In the Irish Examiner, Harry McGee and Fionnán Sheahan called it Fianna Fáil’s worst electoral performance since the 1920s. Obviously, De Paper couldn’t foresee 2011.

These days, I would agree with pretty much nothing John Waters has to say, but in the wake of the referendum, his column in the Irish Times was, I think, the finest thing he has ever written.

“There will be many collateral consequences from Friday’s vote, not all of them bad,” he wrote.

“One is that we can reasonably expect not to have to hear any more preaching from Michael McDowell about pluralism and inclusiveness.

“Another is that the Catholic clergy must delve into its collective imagination in search of new material for Christmas sermons, the standard lecture about the wickedness of the innkeeper who turned away the Holy Family having been rendered redundant by the disgraceful fence-sitting of the Catholic hierarchy in this campaign.

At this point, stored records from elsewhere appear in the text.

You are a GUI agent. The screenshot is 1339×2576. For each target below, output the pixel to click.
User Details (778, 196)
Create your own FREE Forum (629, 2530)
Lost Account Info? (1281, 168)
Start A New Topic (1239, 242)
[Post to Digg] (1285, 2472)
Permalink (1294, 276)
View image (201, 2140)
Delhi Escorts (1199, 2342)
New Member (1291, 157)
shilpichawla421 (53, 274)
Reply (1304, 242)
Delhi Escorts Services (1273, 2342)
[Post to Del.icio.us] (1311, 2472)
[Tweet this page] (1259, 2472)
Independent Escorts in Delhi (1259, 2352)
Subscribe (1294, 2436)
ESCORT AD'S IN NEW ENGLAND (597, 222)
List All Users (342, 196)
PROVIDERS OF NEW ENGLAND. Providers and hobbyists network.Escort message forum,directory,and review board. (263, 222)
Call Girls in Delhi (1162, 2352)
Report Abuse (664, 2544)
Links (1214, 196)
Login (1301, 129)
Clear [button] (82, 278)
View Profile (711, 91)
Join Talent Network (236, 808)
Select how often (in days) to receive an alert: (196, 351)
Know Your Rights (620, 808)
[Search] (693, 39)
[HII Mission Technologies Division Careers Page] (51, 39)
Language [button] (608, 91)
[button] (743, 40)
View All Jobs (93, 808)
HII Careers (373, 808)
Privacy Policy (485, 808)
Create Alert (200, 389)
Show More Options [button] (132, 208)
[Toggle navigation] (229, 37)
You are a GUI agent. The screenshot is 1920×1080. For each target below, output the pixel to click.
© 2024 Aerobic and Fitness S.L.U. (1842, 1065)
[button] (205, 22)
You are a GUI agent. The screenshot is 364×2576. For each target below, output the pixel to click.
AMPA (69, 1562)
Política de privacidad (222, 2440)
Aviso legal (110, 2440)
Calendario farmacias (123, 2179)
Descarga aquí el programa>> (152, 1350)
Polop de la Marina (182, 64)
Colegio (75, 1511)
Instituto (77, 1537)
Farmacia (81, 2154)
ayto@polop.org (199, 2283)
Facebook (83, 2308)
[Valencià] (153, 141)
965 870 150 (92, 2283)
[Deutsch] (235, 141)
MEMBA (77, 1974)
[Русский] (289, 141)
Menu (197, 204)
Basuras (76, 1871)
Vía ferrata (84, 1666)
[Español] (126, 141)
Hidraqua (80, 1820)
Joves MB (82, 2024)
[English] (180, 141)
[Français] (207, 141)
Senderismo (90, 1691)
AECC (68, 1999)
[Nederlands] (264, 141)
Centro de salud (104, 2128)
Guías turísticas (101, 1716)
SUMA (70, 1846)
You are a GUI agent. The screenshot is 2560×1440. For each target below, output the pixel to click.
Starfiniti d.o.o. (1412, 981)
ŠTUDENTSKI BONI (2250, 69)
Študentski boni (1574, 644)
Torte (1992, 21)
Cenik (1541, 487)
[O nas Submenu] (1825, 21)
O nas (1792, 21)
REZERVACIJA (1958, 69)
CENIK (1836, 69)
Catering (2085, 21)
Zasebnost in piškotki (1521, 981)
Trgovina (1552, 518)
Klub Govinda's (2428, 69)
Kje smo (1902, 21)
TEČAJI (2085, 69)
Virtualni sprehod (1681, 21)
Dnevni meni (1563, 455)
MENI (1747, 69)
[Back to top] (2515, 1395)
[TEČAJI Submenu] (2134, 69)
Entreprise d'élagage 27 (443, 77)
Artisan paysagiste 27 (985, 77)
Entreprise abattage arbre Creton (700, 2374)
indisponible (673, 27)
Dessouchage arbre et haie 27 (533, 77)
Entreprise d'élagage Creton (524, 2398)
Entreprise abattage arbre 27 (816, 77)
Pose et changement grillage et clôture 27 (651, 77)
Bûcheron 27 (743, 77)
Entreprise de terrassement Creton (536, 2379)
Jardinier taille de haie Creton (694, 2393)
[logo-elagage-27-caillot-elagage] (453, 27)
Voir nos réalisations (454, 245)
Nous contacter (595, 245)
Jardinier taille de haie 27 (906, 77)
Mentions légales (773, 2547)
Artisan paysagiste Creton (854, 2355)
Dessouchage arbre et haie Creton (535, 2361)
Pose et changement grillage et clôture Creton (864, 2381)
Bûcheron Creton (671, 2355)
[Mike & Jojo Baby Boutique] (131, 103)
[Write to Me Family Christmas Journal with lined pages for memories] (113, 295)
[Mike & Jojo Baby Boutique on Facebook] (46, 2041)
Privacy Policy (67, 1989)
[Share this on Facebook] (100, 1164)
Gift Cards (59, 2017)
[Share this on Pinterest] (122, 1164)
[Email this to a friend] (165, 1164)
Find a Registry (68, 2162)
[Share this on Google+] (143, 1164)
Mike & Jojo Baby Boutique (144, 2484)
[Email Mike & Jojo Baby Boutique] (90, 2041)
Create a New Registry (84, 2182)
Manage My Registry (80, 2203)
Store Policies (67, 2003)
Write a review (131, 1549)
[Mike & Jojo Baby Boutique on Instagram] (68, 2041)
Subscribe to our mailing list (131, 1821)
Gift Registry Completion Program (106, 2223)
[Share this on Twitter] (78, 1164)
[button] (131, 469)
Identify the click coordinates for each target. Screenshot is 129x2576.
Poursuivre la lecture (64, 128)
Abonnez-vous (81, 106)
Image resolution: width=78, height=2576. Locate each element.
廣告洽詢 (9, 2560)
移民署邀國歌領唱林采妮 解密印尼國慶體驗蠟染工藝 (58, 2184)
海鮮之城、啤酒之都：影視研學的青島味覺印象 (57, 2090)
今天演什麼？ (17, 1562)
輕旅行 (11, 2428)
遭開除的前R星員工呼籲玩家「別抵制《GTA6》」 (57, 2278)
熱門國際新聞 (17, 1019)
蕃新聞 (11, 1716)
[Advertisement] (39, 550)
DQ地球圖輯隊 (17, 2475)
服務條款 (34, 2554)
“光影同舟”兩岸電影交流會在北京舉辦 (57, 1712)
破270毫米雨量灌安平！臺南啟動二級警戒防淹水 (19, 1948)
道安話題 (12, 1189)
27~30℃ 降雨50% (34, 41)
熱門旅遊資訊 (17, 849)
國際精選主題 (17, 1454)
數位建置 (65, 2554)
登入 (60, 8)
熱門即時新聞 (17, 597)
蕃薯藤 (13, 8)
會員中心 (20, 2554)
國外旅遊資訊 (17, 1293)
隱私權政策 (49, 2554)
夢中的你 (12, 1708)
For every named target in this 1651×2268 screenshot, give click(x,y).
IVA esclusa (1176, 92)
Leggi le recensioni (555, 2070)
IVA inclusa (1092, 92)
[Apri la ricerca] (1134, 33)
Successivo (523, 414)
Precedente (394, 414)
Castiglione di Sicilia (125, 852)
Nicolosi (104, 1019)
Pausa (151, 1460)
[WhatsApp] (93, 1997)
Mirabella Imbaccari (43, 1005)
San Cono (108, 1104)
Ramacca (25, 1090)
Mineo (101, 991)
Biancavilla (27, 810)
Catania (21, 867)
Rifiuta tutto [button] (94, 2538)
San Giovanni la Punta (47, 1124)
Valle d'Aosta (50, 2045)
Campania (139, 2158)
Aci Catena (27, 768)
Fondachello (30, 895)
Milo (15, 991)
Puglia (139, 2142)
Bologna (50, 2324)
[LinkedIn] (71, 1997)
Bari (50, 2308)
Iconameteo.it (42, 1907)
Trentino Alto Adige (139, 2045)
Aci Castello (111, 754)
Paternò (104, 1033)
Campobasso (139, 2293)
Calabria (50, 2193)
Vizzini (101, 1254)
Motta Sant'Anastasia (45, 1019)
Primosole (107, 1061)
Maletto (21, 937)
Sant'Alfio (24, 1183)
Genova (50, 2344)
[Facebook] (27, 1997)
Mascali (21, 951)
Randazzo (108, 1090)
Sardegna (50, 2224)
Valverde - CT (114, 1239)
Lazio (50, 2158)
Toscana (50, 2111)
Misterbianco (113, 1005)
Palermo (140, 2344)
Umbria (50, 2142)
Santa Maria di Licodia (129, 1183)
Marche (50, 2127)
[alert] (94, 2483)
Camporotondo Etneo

“A third is that Ireland can hope never again to become poor and have to send its children out into the world in search of livelihoods and opportunities.

“Certainly, we have provided ourselves with a massive incentive to ensure such a fate never again befalls us. For now we have established a benchmark for the way we can expect our children to be treated if it does.”

Follow that, you might say, and I can’t, except to say there you go, folks, there you have the 27th Amendment.

There you have the reason Eric Zhi Ying Xue, and God knows how many other children (but of course not a fraction of the number we were told were being brought here for 'birth tourism') live their whole young lives in Ireland, and speak with Irish accents, and have Irish friends, and Irish dreams, and consider themselves Irish.

But they’re not Irish, these kids with Irish accents. They can be deported with their parents, overnight, these Irish kids with Irish accents, because they are not Irish.

They’re not Irish, these Irish children with Irish accents; they are not Irish because we decided consciously, back in 2004, that the Ireland of a hundred thousand welcomes crock of gold is a crock of something else entirely.